Each record below needs to be written out exactly as it reads.
---+---
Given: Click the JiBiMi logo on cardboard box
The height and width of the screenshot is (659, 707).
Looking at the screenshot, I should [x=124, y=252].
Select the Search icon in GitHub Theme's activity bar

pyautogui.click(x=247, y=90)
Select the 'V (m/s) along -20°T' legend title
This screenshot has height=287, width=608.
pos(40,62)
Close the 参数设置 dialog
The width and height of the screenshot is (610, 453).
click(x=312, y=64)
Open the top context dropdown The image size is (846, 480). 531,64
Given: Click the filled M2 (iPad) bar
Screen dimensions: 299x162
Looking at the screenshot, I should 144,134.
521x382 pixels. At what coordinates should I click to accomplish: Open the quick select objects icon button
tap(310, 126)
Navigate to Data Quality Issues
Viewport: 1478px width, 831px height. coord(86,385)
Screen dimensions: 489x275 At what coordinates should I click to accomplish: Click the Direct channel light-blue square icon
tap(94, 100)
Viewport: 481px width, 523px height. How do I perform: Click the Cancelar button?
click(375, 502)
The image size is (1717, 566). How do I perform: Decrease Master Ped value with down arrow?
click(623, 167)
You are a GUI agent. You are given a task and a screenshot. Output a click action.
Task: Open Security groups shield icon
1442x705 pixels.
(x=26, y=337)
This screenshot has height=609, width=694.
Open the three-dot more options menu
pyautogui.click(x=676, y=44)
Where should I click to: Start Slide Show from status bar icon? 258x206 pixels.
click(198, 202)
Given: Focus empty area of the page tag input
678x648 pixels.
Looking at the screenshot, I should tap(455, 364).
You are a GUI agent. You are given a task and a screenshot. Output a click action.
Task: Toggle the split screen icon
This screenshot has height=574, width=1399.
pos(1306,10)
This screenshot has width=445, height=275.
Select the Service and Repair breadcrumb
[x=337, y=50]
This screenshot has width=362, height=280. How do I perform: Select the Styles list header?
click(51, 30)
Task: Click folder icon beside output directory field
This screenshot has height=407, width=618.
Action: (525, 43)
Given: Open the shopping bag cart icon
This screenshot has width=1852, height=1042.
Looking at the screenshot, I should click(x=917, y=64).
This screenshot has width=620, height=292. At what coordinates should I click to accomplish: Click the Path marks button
---+---
» **Answer area**:
Given: Click the JiBiMi logo on cardboard box
The height and width of the screenshot is (659, 707).
Looking at the screenshot, I should [x=124, y=252].
Select the Search icon in GitHub Theme's activity bar

pyautogui.click(x=247, y=90)
Select the 'V (m/s) along -20°T' legend title
This screenshot has height=287, width=608.
pos(40,62)
Close the 参数设置 dialog
The width and height of the screenshot is (610, 453).
click(x=312, y=64)
Open the top context dropdown The image size is (846, 480). 531,64
Given: Click the filled M2 (iPad) bar
Screen dimensions: 299x162
Looking at the screenshot, I should 144,134.
521x382 pixels. At what coordinates should I click to accomplish: Open the quick select objects icon button
tap(310, 126)
Navigate to Data Quality Issues
Viewport: 1478px width, 831px height. coord(86,385)
Screen dimensions: 489x275 At what coordinates should I click to accomplish: Click the Direct channel light-blue square icon
tap(94, 100)
Viewport: 481px width, 523px height. How do I perform: Click the Cancelar button?
click(375, 502)
The image size is (1717, 566). How do I perform: Decrease Master Ped value with down arrow?
click(623, 167)
You are a GUI agent. You are given a task and a screenshot. Output a click action.
Task: Open Security groups shield icon
1442x705 pixels.
(x=26, y=337)
This screenshot has height=609, width=694.
Open the three-dot more options menu
pyautogui.click(x=676, y=44)
Where should I click to: Start Slide Show from status bar icon? 258x206 pixels.
click(198, 202)
Given: Focus empty area of the page tag input
678x648 pixels.
Looking at the screenshot, I should tap(455, 364).
You are a GUI agent. You are given a task and a screenshot. Output a click action.
Task: Toggle the split screen icon
This screenshot has height=574, width=1399.
pos(1306,10)
This screenshot has width=445, height=275.
Select the Service and Repair breadcrumb
[x=337, y=50]
This screenshot has width=362, height=280. How do I perform: Select the Styles list header?
click(51, 30)
Task: Click folder icon beside output directory field
This screenshot has height=407, width=618.
Action: (525, 43)
Given: Open the shopping bag cart icon
This screenshot has width=1852, height=1042.
Looking at the screenshot, I should click(x=917, y=64).
This screenshot has width=620, height=292. At what coordinates should I click to accomplish: Click the Path marks button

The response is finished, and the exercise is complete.